Supplied data START
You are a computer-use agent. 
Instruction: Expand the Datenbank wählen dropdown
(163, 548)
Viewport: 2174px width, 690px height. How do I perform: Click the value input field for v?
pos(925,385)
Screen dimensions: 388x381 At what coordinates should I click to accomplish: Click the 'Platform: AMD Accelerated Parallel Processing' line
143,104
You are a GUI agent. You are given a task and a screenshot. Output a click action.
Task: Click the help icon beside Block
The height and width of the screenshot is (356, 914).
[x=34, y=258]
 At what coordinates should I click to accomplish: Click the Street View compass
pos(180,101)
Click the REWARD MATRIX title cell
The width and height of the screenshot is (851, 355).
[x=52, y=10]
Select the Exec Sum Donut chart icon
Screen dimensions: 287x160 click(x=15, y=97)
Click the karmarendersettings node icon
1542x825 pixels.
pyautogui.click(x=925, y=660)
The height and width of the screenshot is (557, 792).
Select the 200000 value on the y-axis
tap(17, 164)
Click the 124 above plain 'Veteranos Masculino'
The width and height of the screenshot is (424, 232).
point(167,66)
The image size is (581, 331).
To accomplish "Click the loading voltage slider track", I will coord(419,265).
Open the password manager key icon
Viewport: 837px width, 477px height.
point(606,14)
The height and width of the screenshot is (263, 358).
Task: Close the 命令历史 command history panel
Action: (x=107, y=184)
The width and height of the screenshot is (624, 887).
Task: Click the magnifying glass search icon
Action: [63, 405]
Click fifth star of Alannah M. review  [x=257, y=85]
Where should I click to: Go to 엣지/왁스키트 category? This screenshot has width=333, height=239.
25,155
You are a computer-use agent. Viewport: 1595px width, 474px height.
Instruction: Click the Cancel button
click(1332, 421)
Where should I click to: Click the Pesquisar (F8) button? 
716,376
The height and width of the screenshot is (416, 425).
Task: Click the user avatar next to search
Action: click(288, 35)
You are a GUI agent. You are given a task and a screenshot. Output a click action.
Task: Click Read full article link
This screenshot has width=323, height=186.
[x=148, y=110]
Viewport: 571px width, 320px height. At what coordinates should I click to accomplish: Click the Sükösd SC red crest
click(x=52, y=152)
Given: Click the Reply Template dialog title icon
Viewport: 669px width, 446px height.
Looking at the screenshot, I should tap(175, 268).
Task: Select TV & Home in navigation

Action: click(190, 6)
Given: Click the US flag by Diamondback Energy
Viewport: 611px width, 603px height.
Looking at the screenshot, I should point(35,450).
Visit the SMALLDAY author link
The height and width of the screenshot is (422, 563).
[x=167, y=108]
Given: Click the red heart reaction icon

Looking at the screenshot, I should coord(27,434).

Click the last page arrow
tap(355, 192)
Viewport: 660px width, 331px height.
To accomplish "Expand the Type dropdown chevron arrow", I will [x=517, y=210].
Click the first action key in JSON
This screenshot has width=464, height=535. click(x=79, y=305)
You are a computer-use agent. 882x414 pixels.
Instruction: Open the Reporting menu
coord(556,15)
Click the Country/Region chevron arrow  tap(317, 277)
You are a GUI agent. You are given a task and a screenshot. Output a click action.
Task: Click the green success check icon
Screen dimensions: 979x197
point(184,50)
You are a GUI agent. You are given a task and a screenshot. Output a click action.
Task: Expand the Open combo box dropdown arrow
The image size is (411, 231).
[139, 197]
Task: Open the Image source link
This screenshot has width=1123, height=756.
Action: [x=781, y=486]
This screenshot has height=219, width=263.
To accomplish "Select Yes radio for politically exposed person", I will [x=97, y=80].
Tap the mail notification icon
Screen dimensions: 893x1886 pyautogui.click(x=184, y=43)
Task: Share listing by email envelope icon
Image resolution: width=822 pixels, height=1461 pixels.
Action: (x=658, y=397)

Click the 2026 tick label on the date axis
Supplied data END
- [Exercise prompt]: Reproduce all of the material above without alteration.

- [Answer to the problem]:
You are a computer-use agent. 
Instruction: Expand the Datenbank wählen dropdown
(163, 548)
Viewport: 2174px width, 690px height. How do I perform: Click the value input field for v?
pos(925,385)
Screen dimensions: 388x381 At what coordinates should I click to accomplish: Click the 'Platform: AMD Accelerated Parallel Processing' line
143,104
You are a GUI agent. You are given a task and a screenshot. Output a click action.
Task: Click the help icon beside Block
The height and width of the screenshot is (356, 914).
[x=34, y=258]
 At what coordinates should I click to accomplish: Click the Street View compass
pos(180,101)
Click the REWARD MATRIX title cell
The width and height of the screenshot is (851, 355).
[x=52, y=10]
Select the Exec Sum Donut chart icon
Screen dimensions: 287x160 click(x=15, y=97)
Click the karmarendersettings node icon
1542x825 pixels.
pyautogui.click(x=925, y=660)
The height and width of the screenshot is (557, 792).
Select the 200000 value on the y-axis
tap(17, 164)
Click the 124 above plain 'Veteranos Masculino'
The width and height of the screenshot is (424, 232).
point(167,66)
The image size is (581, 331).
To accomplish "Click the loading voltage slider track", I will coord(419,265).
Open the password manager key icon
Viewport: 837px width, 477px height.
point(606,14)
The height and width of the screenshot is (263, 358).
Task: Close the 命令历史 command history panel
Action: (x=107, y=184)
The width and height of the screenshot is (624, 887).
Task: Click the magnifying glass search icon
Action: [63, 405]
Click fifth star of Alannah M. review  [x=257, y=85]
Where should I click to: Go to 엣지/왁스키트 category? This screenshot has width=333, height=239.
25,155
You are a computer-use agent. Viewport: 1595px width, 474px height.
Instruction: Click the Cancel button
click(1332, 421)
Where should I click to: Click the Pesquisar (F8) button? 
716,376
The height and width of the screenshot is (416, 425).
Task: Click the user avatar next to search
Action: click(288, 35)
You are a GUI agent. You are given a task and a screenshot. Output a click action.
Task: Click Read full article link
This screenshot has width=323, height=186.
[x=148, y=110]
Viewport: 571px width, 320px height. At what coordinates should I click to accomplish: Click the Sükösd SC red crest
click(x=52, y=152)
Given: Click the Reply Template dialog title icon
Viewport: 669px width, 446px height.
Looking at the screenshot, I should tap(175, 268).
Task: Select TV & Home in navigation

Action: click(190, 6)
Given: Click the US flag by Diamondback Energy
Viewport: 611px width, 603px height.
Looking at the screenshot, I should point(35,450).
Visit the SMALLDAY author link
The height and width of the screenshot is (422, 563).
[x=167, y=108]
Given: Click the red heart reaction icon

Looking at the screenshot, I should coord(27,434).

Click the last page arrow
tap(355, 192)
Viewport: 660px width, 331px height.
To accomplish "Expand the Type dropdown chevron arrow", I will [x=517, y=210].
Click the first action key in JSON
This screenshot has width=464, height=535. click(x=79, y=305)
You are a computer-use agent. 882x414 pixels.
Instruction: Open the Reporting menu
coord(556,15)
Click the Country/Region chevron arrow  tap(317, 277)
You are a GUI agent. You are given a task and a screenshot. Output a click action.
Task: Click the green success check icon
Screen dimensions: 979x197
point(184,50)
You are a GUI agent. You are given a task and a screenshot. Output a click action.
Task: Expand the Open combo box dropdown arrow
The image size is (411, 231).
[139, 197]
Task: Open the Image source link
This screenshot has width=1123, height=756.
Action: [x=781, y=486]
This screenshot has height=219, width=263.
To accomplish "Select Yes radio for politically exposed person", I will [x=97, y=80].
Tap the mail notification icon
Screen dimensions: 893x1886 pyautogui.click(x=184, y=43)
Task: Share listing by email envelope icon
Image resolution: width=822 pixels, height=1461 pixels.
Action: (x=658, y=397)

Click the 2026 tick label on the date axis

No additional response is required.